• **Exercise input**:
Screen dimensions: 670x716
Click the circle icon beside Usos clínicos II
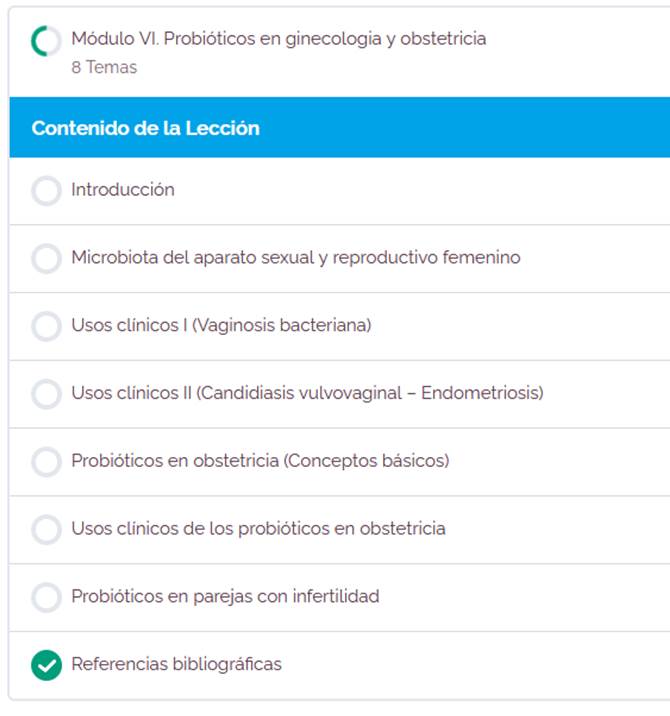[46, 394]
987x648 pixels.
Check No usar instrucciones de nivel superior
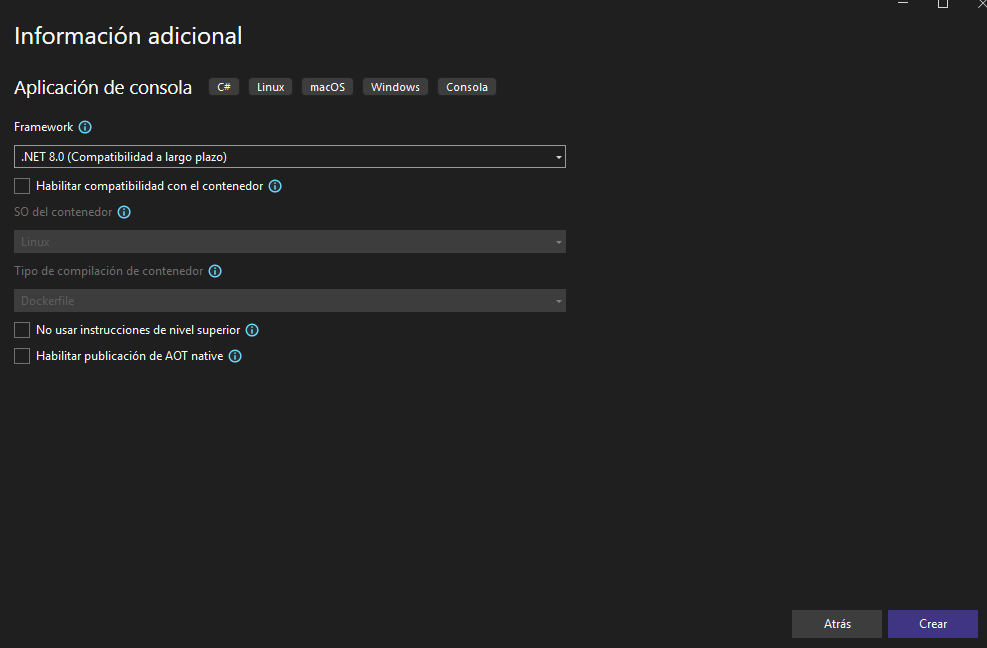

• **What you need to do**: Output, exactly and only: the line containing "987x648 pixels.", the last line of the listing above, and every line in between. Leave the pictures out.

• **Exercise answer**:
987x648 pixels.
Check No usar instrucciones de nivel superior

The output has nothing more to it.